SET PROBLEM 1 >> Reproduce the passage of the RDNA 2 raytracing text that runs from "image_bvh_intersect_ray vgpr_d[4], vgpr_a[11], sgpr_r[4]" up to and including "vgpr_a[5-7] = ray_dir.xyz (float32)".
SET PROBLEM 2 >> In the RDNA 2 raytracing text, how many ray/box intersections can the Ray Accelerator unit calculate per clock cycle?
SET PROBLEM 3 >> Carry on writing the RDNA 2 raytracing text from the point where it stops.

RDNA 2 hardware raytracing

Reading through the recently released RDNA 2 Instruction Set Architecture Reference Guide I came across some interesting information about raytracing support for the new GPU architecture. Disclaimer, the document is a little light on specifics so some of the following are extrapolations and may not be accurate.

According to the diagram released of the new RDNA 2 Workgroup Processor (WGP), a new hardware unit, the Ray Accelerator, has been added to implement ray/box and ray/triangle intersection in hardware.

That unit can calculate 4 ray/box or 1 ray/triangle intersections per clock cycle. It seems that each WGP has 2 of those units. The Ray Accelerator unit, as part of the ray/triangle intersection test I imagine, can also return the barycentric interpolation coordinates to be used to retrieve (interpolate) data on triangle surface.

A new instruction, image_bvh_intersect_ray, has been added to the ISA to expose the Ray Accelerator functionality. According to the ISA documentation this instruction works on both bounding boxes and triangles, depending on the input node type. The instruction is defined as follows:

image_bvh_intersect_ray vgpr_d[4], vgpr_a[11], sgpr_r[4] A16=1

The instruction inputs go through a set of vector and scalar registers: vgpr_a[] is the set of inputs, vgpr_d[] is the set of outputs and sgpr_r[] is the resource descriptor for the BVH tree stored in memory. The input data for the instruction are typical for a BVH traversal algorithm, namely an offset to the BVH node that stores either one or more bounding boxes or the triangle, the maximum ray length (ray_extent, useful to restrict the ray length for short range AO or point light shadows for example), the ray origin and ray direction (and inverse direction which I assume is used by the ray/box intersection test):

vgpr_a[0] = BVH node_pointer (uint32)
vgpr_a[1] = ray_extent (float32)
vgpr_a[2-4] = ray_origin.xyz (float32)
vgpr_a[5-7] = ray_dir.xyz (float32)
vgpr_a[8-10] = ray_inv_dir.xyz (float32)

DATA PROVIDED >>

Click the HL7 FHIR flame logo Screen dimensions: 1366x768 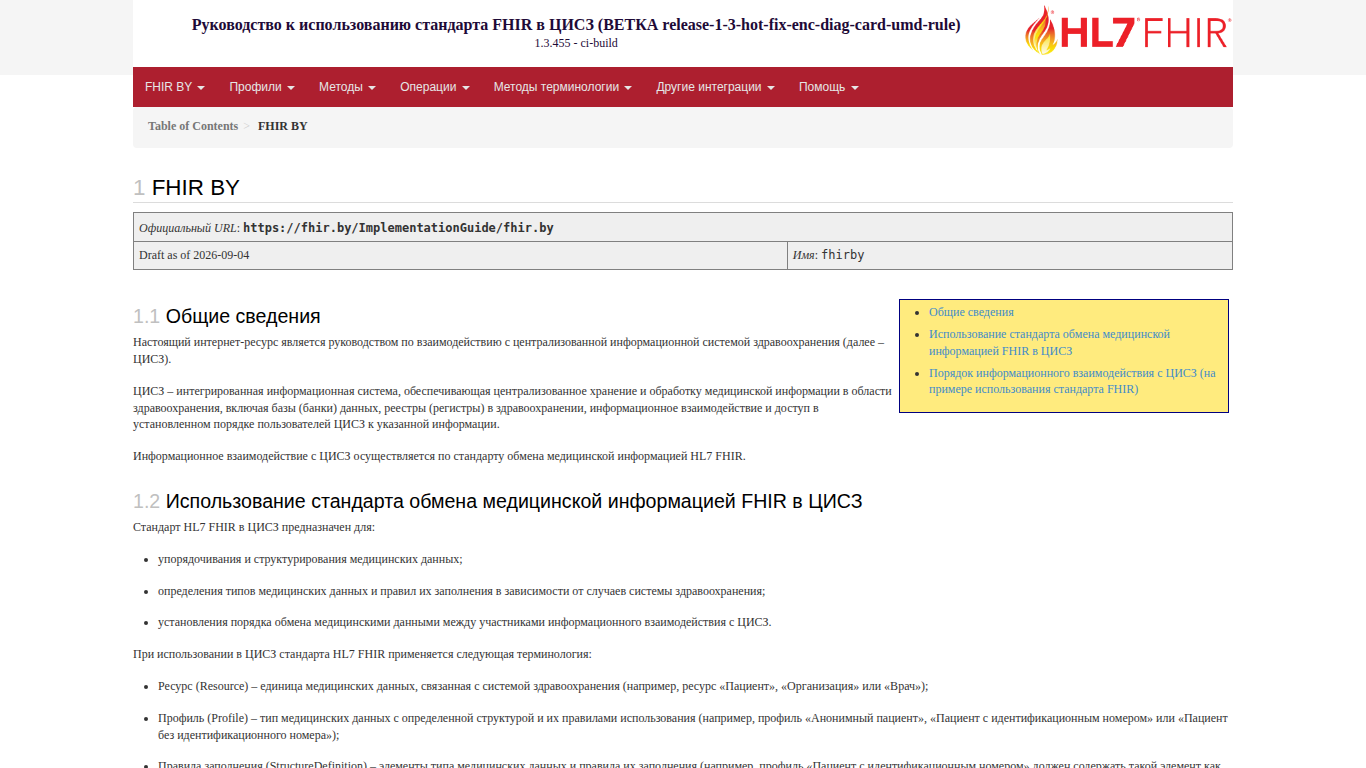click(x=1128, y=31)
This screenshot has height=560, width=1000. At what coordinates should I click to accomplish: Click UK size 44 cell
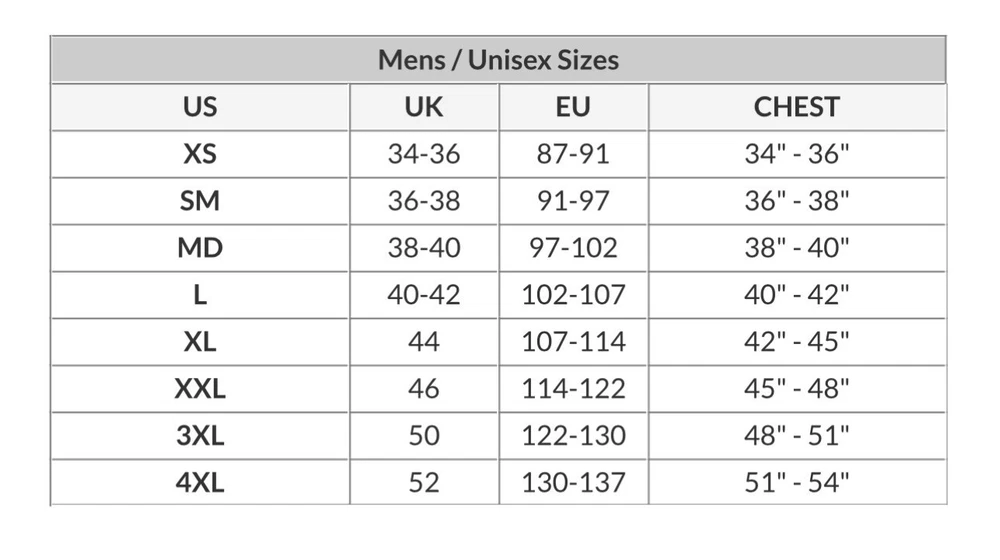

FINAL RESULT 1 >>
image_bvh_intersect_ray vgpr_d[4], vgpr_a[11], sgpr_r[4] A16=1

The instruction inputs go through a set of vector and scalar registers: vgpr_a[] is the set of inputs, vgpr_d[] is the set of outputs and sgpr_r[] is the resource descriptor for the BVH tree stored in memory. The input data for the instruction are typical for a BVH traversal algorithm, namely an offset to the BVH node that stores either one or more bounding boxes or the triangle, the maximum ray length (ray_extent, useful to restrict the ray length for short range AO or point light shadows for example), the ray origin and ray direction (and inverse direction which I assume is used by the ray/box intersection test):

vgpr_a[0] = BVH node_pointer (uint32)
vgpr_a[1] = ray_extent (float32)
vgpr_a[2-4] = ray_origin.xyz (float32)
vgpr_a[5-7] = ray_dir.xyz (float32)

FINAL RESULT 2 >> Four ray/box intersections per clock cycle.

FINAL RESULT 3 >>
The data returned through the 4 VGPRs used for the outputs (vgpr_d) depend on the type of intersection test. If it is a ray/box intersection the 4 registers hold the pointers (offsets) to the 4 BVH child nodes, sorted by distance (referred to as intersection time in the document) and the hit status. Using those node offsets, and the hit status, the shader can then decide the offset to the node for the next intersection instruction. If it is ray/triangle test, the output registers hold the distance to the triangle and the triangle ID. This could potentially be used, for example, to index into a buffer with triangle data to retrieve positions, normals, uv coordinates etc.

The resource descriptor stored in the sgpr[] registers points to the BVH tree stored in memory. Interesting to note that the descriptor reserves 42 bits to store the number of nodes of the BVH tree which allows for some pretty large BVH trees. I am not sure how large the actual BVH tree can really be though.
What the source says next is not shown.